_What is required_
Each line from the one with "Task: Hide the 背景 layer via eye icon" through the final line of the entries below must be printed exactly, and the pictures must not be.

_Input records_
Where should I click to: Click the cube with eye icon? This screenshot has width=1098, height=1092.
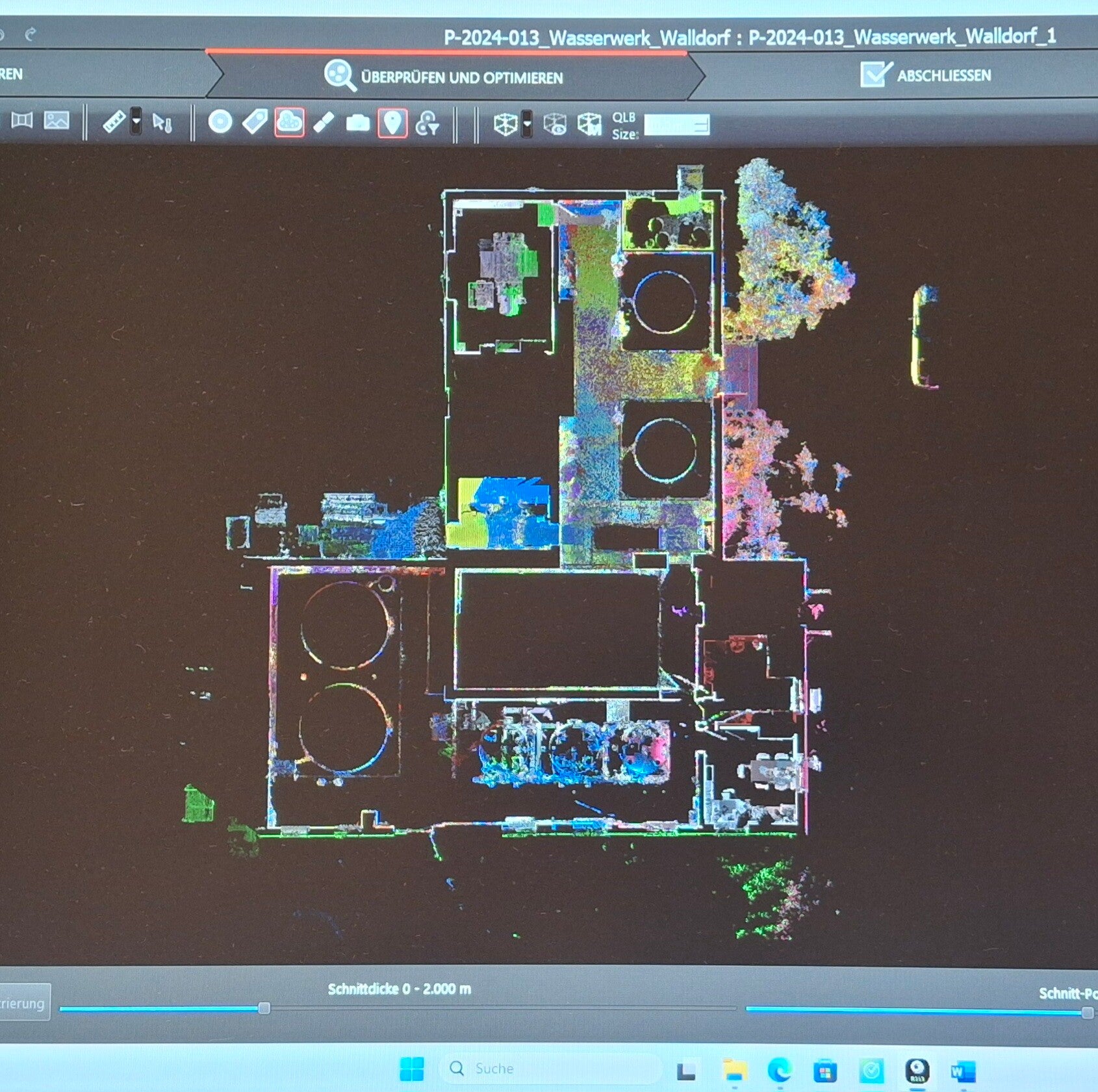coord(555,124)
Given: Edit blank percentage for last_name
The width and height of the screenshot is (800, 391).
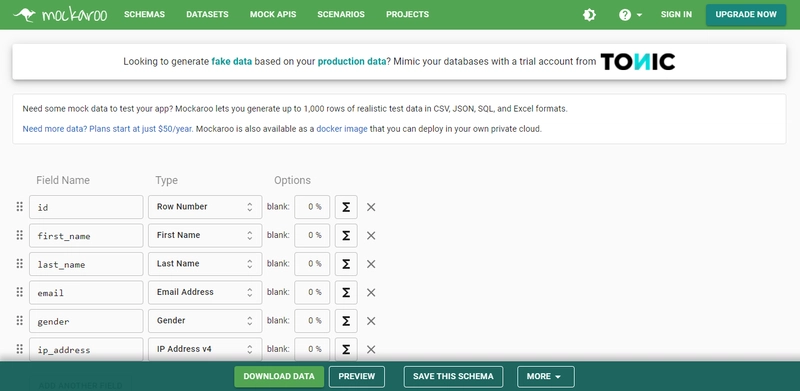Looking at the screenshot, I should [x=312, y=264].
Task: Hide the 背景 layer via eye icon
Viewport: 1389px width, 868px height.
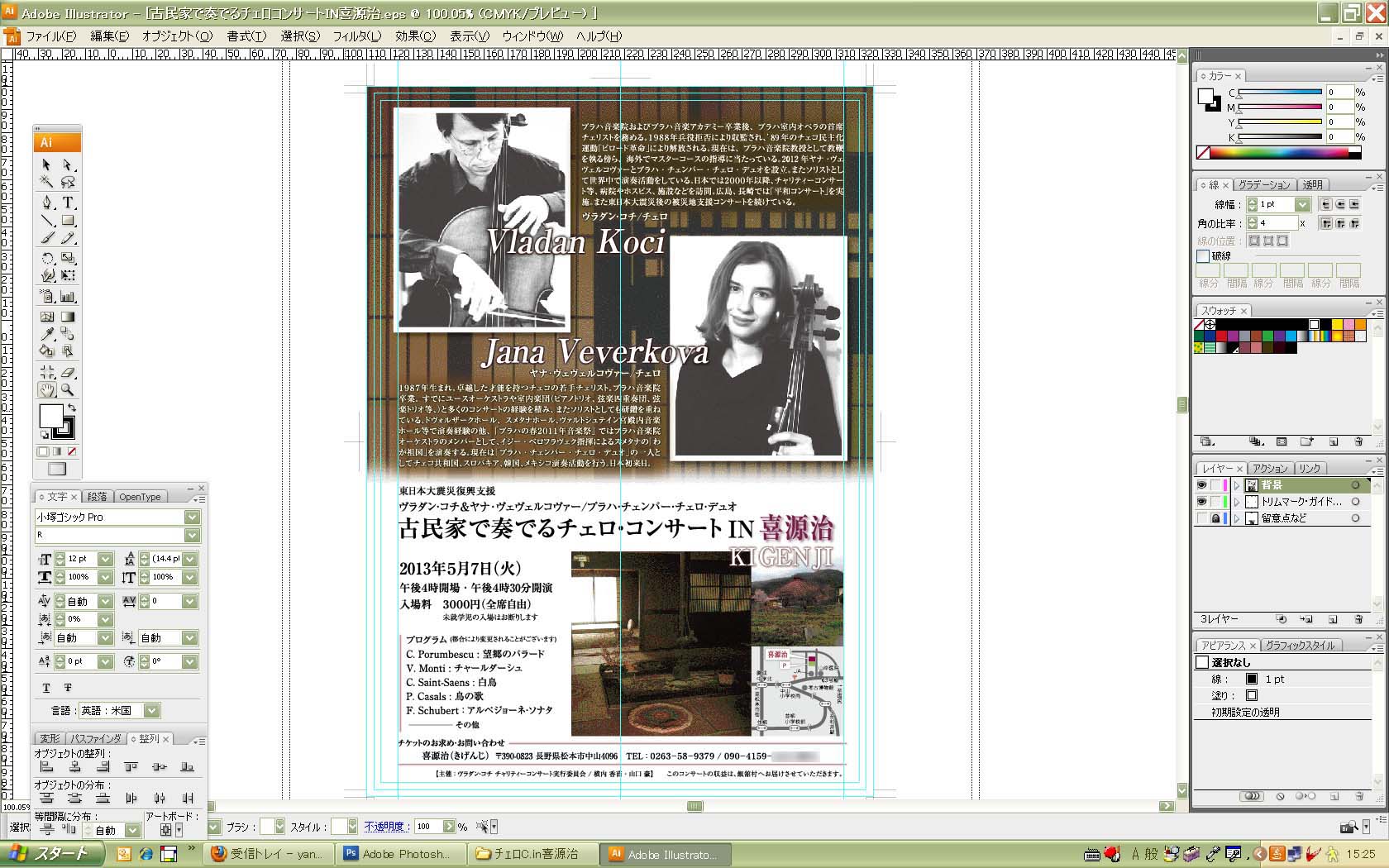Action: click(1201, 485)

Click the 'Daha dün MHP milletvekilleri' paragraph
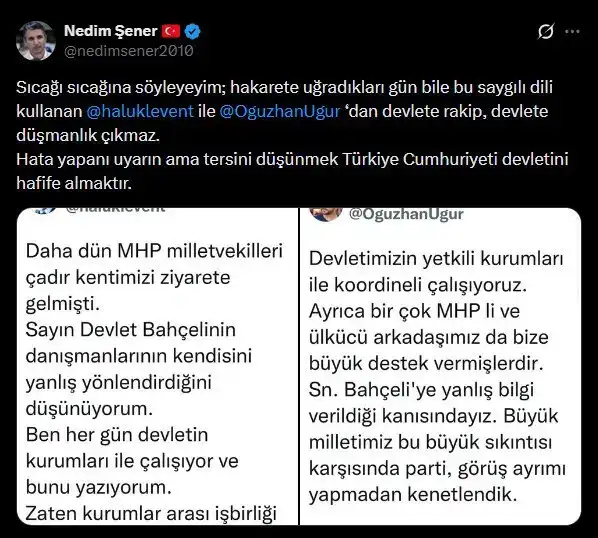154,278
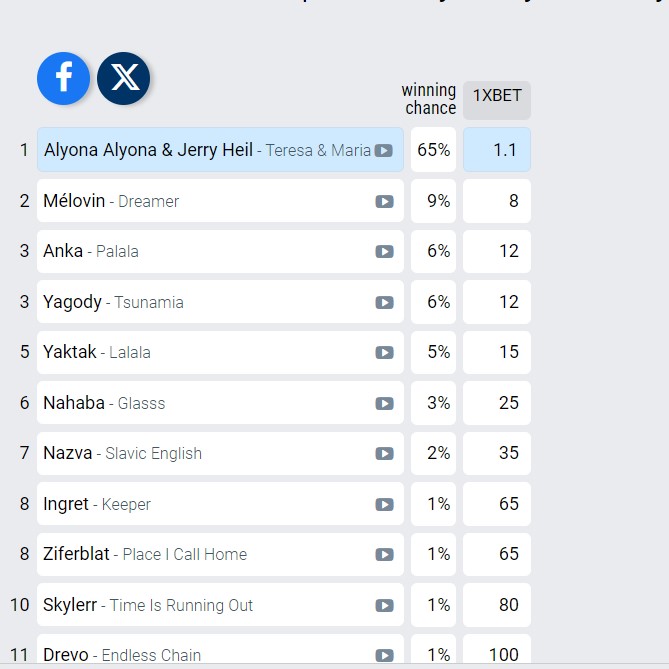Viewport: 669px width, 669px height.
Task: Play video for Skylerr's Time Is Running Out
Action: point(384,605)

_Solution to this task_
Task: Hide the 背景 layer via eye icon
Viewport: 1389px width, 868px height.
Action: click(1201, 485)

Click the 'Daha dün MHP milletvekilleri' paragraph
154,278
Viewport: 669px width, 669px height.
Task: Play video for Skylerr's Time Is Running Out
Action: point(384,605)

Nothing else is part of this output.